# ACTION ITEM:
Among the lines of data below, reproduce only those from the one with "Viewport: 946px width, 709px" through the one with "Task: Expand the Substrate", exactly as they stand, both ends included.

# RECORDS TO PROCESS:
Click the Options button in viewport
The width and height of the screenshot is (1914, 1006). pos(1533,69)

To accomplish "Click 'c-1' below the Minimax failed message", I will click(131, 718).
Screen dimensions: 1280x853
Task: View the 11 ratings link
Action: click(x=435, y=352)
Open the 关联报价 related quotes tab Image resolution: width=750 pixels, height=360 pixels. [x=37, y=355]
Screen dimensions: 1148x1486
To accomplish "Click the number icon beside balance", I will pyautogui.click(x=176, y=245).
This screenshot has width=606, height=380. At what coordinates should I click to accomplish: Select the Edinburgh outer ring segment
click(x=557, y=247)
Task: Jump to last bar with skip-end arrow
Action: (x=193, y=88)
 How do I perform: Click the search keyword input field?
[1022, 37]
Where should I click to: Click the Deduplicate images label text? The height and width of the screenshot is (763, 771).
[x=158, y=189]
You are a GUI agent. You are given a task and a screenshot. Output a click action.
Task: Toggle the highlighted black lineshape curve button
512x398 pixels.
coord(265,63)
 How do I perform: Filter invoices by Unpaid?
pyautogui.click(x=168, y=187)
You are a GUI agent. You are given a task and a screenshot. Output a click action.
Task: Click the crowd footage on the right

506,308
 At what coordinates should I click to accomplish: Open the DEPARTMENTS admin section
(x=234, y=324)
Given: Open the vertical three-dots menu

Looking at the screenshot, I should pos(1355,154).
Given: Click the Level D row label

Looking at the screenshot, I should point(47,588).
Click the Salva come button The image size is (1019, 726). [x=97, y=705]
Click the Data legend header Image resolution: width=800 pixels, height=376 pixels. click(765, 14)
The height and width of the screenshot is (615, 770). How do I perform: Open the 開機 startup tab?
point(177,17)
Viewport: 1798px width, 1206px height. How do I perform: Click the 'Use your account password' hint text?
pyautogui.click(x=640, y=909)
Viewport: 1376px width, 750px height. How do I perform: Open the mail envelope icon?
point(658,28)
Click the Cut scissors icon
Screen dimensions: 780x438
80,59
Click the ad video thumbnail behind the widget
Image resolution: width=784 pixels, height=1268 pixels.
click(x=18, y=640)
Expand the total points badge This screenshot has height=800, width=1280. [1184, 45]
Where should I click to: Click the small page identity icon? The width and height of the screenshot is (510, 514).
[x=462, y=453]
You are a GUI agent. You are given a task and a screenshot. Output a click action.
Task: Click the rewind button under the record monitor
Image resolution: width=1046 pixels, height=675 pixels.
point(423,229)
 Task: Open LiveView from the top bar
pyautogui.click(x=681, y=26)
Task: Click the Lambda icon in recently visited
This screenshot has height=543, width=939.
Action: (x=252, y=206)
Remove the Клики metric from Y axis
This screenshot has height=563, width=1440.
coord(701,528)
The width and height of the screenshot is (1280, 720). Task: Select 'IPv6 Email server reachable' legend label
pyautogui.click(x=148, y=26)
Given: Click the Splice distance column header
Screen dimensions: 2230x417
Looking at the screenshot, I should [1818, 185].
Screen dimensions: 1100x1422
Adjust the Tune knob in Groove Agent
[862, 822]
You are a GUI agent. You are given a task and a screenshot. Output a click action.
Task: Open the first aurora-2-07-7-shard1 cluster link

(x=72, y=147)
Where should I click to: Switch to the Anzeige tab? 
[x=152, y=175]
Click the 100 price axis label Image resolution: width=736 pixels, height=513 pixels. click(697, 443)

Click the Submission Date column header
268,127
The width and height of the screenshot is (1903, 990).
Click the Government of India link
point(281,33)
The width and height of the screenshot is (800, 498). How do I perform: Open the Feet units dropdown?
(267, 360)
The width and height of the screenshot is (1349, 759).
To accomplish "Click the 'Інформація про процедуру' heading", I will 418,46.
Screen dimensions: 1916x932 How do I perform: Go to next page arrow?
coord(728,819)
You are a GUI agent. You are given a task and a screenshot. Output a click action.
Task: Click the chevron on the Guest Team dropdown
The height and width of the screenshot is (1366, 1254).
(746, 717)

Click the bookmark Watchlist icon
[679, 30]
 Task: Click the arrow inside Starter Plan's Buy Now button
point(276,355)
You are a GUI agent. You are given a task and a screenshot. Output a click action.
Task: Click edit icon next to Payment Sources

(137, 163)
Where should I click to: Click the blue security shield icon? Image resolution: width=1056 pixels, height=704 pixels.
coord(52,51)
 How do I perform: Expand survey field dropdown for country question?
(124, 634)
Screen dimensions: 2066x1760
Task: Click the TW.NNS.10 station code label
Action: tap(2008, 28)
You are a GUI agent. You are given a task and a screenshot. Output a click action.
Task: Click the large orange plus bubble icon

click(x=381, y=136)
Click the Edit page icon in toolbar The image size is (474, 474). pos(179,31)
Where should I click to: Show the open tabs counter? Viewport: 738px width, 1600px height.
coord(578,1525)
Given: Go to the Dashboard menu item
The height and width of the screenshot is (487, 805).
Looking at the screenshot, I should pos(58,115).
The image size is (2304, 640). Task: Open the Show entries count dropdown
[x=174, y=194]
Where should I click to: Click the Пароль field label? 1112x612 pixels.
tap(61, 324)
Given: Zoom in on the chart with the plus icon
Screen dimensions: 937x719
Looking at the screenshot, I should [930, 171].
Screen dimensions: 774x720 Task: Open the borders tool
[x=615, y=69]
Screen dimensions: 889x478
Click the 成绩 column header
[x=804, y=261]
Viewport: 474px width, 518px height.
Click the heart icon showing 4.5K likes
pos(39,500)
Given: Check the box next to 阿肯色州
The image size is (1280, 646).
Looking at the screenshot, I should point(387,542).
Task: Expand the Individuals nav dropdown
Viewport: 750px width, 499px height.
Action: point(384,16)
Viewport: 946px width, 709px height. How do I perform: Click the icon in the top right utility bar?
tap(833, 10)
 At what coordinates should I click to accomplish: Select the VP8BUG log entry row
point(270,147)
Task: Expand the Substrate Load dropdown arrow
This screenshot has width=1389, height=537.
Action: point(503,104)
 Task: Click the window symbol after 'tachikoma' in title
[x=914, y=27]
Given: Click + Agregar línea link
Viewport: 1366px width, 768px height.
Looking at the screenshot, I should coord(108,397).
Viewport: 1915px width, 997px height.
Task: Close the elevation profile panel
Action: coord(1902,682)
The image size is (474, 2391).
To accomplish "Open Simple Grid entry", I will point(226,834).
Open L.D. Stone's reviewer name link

# PROBLEM SOLUTION:
Viewport: 946px width, 709px height. How do I perform: Click the icon in the top right utility bar?
tap(833, 10)
 At what coordinates should I click to accomplish: Select the VP8BUG log entry row
point(270,147)
Task: Expand the Substrate Load dropdown arrow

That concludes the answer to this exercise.